Please reproduce all the data exactly as written and omit the pictures.

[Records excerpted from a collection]
'''

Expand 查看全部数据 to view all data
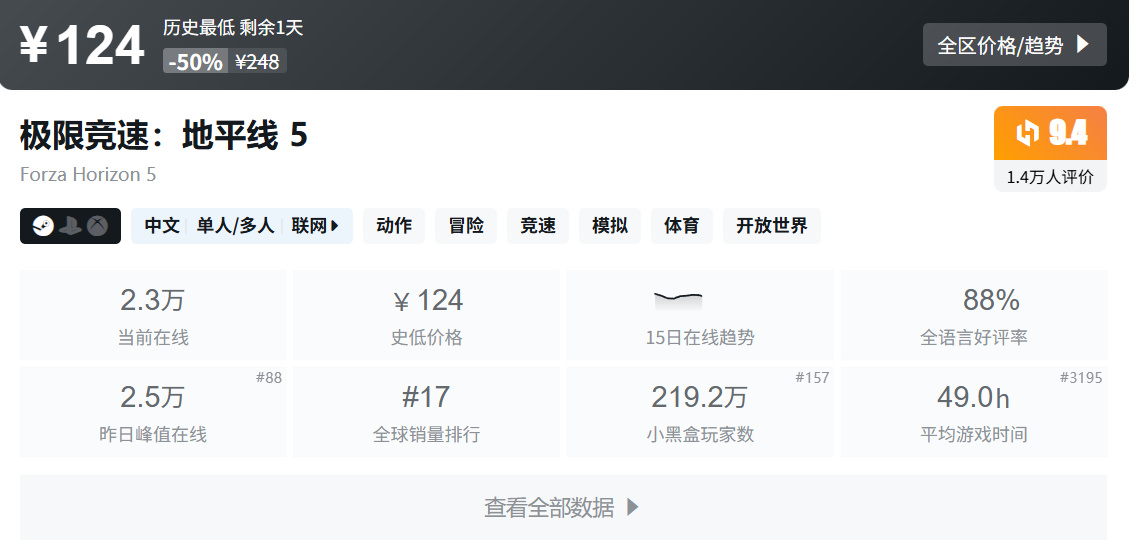The image size is (1138, 549). pyautogui.click(x=562, y=508)
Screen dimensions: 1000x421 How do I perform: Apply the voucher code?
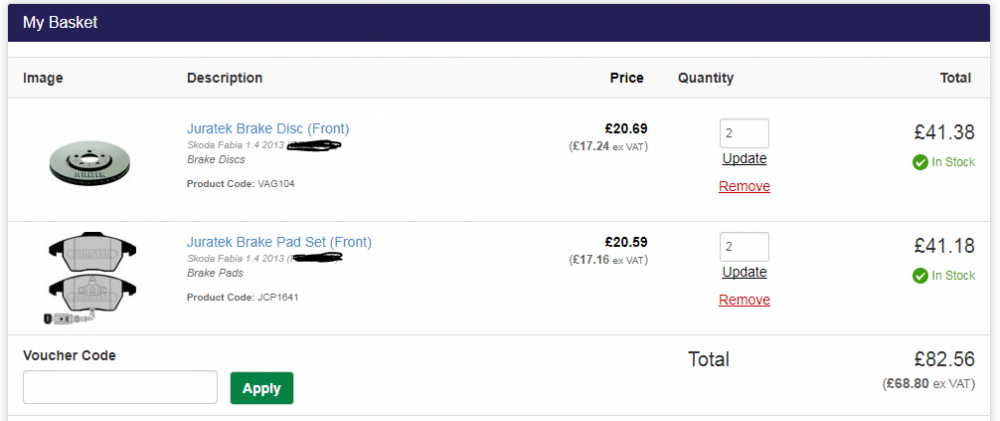261,388
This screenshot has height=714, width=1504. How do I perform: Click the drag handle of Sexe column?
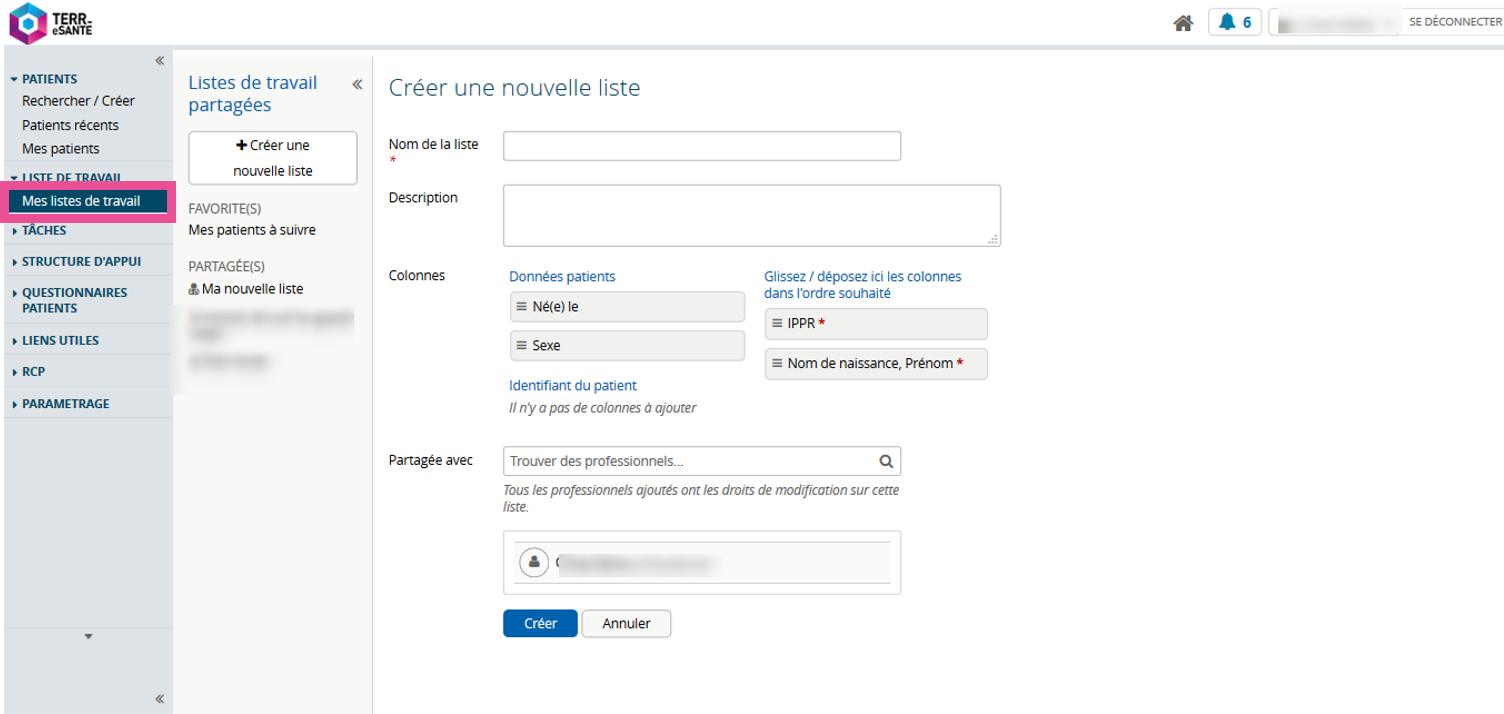521,345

'''

■ Answer for the task
Expand 查看全部数据 to view all data
The image size is (1138, 549). pyautogui.click(x=562, y=508)
Screen dimensions: 1000x421 How do I perform: Apply the voucher code?
261,388
This screenshot has height=714, width=1504. How do I perform: Click the drag handle of Sexe column?
521,345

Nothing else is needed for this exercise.